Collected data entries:
■ ■ ■ ■ ■
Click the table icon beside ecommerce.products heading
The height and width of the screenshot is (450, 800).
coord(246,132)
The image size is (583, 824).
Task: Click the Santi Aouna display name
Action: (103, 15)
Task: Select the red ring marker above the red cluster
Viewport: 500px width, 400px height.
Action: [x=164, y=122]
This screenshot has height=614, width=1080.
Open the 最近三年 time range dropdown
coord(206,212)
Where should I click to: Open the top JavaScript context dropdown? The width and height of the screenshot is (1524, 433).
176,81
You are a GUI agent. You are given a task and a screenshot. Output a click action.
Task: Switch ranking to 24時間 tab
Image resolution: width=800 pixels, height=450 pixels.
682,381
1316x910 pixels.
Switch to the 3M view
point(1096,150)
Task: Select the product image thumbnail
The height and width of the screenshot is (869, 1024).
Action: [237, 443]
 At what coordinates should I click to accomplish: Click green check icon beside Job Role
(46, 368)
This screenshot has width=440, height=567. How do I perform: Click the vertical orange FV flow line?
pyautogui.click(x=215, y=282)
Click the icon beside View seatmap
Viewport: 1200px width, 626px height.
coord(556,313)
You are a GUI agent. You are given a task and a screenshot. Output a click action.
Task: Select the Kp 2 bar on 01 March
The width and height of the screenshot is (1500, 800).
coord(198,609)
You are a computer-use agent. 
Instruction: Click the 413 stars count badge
■ ■ ■ ■ ■
**Task:**
Look through the records and copy down every line that holds "Select".

**Solution:**
Task: Select the red ring marker above the red cluster
Task: Select the product image thumbnail
Task: Select the Kp 2 bar on 01 March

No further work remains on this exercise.